PAPUA — Bencana gempa yang melanda Flores tidak hanya merusak bangunan, tetapi juga mengganggu denyut distribusi energi di sana. Berdasarkan pantauan operasional per Sabtu (15/8/2026), dari 52 SPBU yang tersebar di wilayah tersebut, 32 unit sudah melayani masyarakat kembali. Namun, 20 SPBU lainnya belum bisa beroperasi karena berbagai kendala teknis di lapangan.
Vice President Corporate Communication Pertamina Patra Niaga, Kitty Andhora, menjelaskan bahwa sebagian besar SPBU yang tutup mengalami masalah akibat pemadaman listrik dan kerusakan sarana fisik. "Sebagian SPBU yang belum beroperasi mengalami kendala akibat pemadaman listrik, kerusakan sarana dan fasilitas, maupun kondisi lingkungan yang masih terdampak gempa," ujarnya dalam keterangan resmi, Minggu (16/8/2026).
Kondisi lain juga ditemui di sejumlah titik. Beberapa SPBU sebenarnya dalam keadaan aman, namun operator memilih menahan diri untuk beroperasi. Hal itu dilakukan demi faktor keselamatan dan kewaspadaan terhadap potensi gempa susulan yang masih mengancam.
Untuk memastikan warga tetap mendapat pasokan BBM, Pertamina Patra Niaga tidak tinggal diam. Perusahaan terus berkoordinasi dengan pemerintah daerah dan pemangku kepentingan lainnya agar rantai distribusi tidak putus. Pengiriman bahan bakar kini dilakukan menggunakan mobil tangki yang dikawal ketat, terutama saat melintasi ruas jalan yang rawan longsor.
Langkah pengamanan ekstra ini menjadi krusial karena medan di Flores yang berbukit dan rawan bencana susulan. Dengan pengawalan tersebut, Pertamina berupaya memastikan setiap liter BBM yang dikirim bisa tiba di SPBU dengan selamat dan tepat waktu.

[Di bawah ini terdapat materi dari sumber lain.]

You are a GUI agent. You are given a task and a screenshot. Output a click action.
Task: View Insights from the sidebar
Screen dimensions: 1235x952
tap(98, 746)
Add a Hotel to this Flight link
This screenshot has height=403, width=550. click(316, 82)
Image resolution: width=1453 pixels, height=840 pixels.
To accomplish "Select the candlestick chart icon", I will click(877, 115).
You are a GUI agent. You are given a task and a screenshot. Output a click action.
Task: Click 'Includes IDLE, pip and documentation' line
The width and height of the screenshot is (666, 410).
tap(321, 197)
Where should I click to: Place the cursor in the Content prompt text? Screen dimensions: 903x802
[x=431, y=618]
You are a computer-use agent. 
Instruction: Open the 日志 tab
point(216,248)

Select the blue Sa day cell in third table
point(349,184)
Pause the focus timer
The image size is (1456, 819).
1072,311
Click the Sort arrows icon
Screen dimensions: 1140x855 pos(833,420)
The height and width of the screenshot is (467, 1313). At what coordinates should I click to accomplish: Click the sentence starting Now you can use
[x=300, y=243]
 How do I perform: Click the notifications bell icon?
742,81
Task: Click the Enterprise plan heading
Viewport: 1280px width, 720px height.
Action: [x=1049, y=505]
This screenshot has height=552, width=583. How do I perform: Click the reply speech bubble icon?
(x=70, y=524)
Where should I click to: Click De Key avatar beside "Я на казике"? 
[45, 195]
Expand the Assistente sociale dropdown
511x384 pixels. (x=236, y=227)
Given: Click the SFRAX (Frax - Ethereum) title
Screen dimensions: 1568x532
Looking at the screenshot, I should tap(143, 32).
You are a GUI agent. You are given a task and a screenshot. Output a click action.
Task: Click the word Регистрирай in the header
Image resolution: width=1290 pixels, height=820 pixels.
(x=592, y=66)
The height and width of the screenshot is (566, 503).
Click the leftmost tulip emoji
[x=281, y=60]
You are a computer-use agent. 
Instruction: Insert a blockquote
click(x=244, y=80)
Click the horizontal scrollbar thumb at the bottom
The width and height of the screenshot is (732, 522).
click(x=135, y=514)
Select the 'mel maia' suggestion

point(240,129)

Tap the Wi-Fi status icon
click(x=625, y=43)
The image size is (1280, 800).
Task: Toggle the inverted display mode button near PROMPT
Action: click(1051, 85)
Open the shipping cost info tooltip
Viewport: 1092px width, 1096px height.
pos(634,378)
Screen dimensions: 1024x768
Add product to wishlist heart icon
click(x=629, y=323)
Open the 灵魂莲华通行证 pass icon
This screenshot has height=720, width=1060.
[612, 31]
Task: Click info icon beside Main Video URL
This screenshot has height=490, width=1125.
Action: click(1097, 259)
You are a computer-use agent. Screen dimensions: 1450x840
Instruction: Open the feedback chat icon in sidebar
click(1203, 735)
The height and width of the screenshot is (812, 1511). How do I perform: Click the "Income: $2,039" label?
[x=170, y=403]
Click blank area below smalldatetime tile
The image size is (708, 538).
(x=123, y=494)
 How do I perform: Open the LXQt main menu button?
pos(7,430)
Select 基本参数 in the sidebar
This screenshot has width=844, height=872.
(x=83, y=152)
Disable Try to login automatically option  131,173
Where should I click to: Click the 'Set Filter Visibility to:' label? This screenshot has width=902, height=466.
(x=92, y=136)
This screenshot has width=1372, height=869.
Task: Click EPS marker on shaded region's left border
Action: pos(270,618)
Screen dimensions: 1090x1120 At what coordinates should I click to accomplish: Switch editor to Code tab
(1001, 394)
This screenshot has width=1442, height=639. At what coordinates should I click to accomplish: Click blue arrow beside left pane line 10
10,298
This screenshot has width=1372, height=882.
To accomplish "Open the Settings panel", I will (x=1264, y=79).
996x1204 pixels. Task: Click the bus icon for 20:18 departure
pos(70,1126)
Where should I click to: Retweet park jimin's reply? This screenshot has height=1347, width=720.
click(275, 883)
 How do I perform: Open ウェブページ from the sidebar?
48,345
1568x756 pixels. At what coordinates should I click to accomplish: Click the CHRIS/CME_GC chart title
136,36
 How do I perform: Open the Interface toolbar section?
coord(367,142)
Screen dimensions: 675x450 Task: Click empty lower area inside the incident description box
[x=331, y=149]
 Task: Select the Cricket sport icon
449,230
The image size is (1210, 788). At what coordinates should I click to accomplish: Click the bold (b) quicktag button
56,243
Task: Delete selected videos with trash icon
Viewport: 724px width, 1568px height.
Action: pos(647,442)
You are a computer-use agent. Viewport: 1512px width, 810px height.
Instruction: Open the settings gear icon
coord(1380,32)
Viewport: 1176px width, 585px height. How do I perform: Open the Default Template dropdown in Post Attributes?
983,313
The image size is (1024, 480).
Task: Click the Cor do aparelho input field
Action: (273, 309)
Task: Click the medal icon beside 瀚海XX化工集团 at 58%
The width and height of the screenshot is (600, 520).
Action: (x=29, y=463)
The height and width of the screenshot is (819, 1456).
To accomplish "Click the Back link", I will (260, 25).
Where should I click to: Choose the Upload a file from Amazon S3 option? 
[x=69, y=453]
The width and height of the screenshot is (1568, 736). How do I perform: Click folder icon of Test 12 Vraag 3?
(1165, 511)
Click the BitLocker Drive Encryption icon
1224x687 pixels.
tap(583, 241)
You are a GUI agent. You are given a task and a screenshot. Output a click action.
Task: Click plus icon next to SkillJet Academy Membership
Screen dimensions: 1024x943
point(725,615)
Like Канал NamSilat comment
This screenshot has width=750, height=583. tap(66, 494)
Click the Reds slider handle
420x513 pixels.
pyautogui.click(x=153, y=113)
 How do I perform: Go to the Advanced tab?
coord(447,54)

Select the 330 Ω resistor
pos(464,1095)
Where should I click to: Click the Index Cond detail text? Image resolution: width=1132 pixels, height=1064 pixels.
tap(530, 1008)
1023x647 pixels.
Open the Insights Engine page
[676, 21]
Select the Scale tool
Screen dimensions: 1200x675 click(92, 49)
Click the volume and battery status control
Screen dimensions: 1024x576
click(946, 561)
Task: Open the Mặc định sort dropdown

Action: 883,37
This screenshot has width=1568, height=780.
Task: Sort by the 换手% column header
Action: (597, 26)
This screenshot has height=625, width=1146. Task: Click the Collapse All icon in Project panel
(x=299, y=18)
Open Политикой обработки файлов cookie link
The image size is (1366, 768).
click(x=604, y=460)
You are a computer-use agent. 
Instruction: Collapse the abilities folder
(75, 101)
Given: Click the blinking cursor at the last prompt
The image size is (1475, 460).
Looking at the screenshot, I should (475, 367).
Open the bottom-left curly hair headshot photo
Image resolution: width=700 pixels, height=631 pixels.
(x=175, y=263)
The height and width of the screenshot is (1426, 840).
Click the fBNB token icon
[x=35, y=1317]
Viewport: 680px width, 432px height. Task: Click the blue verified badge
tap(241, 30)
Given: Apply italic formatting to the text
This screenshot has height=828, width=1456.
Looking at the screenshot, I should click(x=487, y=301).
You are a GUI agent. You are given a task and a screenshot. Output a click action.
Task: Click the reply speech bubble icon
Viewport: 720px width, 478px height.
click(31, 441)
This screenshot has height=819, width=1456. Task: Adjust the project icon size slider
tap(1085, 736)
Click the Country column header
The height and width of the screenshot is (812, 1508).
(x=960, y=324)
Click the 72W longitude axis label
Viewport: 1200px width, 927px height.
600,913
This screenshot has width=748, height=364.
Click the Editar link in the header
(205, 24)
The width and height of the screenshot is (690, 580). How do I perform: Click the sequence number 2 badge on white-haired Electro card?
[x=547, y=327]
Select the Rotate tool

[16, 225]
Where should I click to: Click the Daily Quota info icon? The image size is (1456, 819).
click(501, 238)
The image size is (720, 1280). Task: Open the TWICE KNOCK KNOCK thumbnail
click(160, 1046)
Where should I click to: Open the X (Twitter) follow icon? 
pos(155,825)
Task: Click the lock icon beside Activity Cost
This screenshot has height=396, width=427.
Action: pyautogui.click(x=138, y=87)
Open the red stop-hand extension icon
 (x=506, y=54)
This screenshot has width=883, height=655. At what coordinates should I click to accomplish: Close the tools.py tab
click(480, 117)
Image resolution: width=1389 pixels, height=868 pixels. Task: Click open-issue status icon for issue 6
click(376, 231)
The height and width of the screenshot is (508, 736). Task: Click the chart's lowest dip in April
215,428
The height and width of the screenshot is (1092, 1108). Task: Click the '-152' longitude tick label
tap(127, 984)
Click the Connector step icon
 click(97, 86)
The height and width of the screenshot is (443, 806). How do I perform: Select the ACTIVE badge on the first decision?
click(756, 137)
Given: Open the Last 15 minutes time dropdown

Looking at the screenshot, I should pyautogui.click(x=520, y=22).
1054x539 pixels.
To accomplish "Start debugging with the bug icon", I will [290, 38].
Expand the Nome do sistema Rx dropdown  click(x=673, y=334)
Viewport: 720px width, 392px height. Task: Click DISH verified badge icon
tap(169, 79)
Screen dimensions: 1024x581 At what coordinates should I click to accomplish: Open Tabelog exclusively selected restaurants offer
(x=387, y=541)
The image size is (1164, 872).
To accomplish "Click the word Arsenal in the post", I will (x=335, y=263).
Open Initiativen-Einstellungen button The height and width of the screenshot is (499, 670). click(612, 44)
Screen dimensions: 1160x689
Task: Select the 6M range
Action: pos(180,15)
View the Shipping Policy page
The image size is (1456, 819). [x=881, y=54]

Pertamina Patra Niaga menegaskan komitmennya untuk segera memulihkan seluruh operasional SPBU yang terdampak. Meski begitu, proses pemulihan tidak bisa dilakukan terburu-buru. "Sebanyak 20 SPBU yang saat ini belum beroperasi akan segera dipulihkan secara bertahap dengan tetap mengutamakan aspek keselamatan," kata Kitty.
Kondisi operasional SPBU di lapangan sendiri bersifat dinamis. Tim teknis Pertamina terus memantau perkembangan situasi secara berkala dan akan langsung melakukan perbaikan begitu kondisi lingkungan dinilai aman. Masyarakat diharapkan tetap tenang, karena stok BBM dan LPG di wilayah Flores dipastikan aman dan penyaluran terus dilakukan meski di tengah situasi darurat bencana.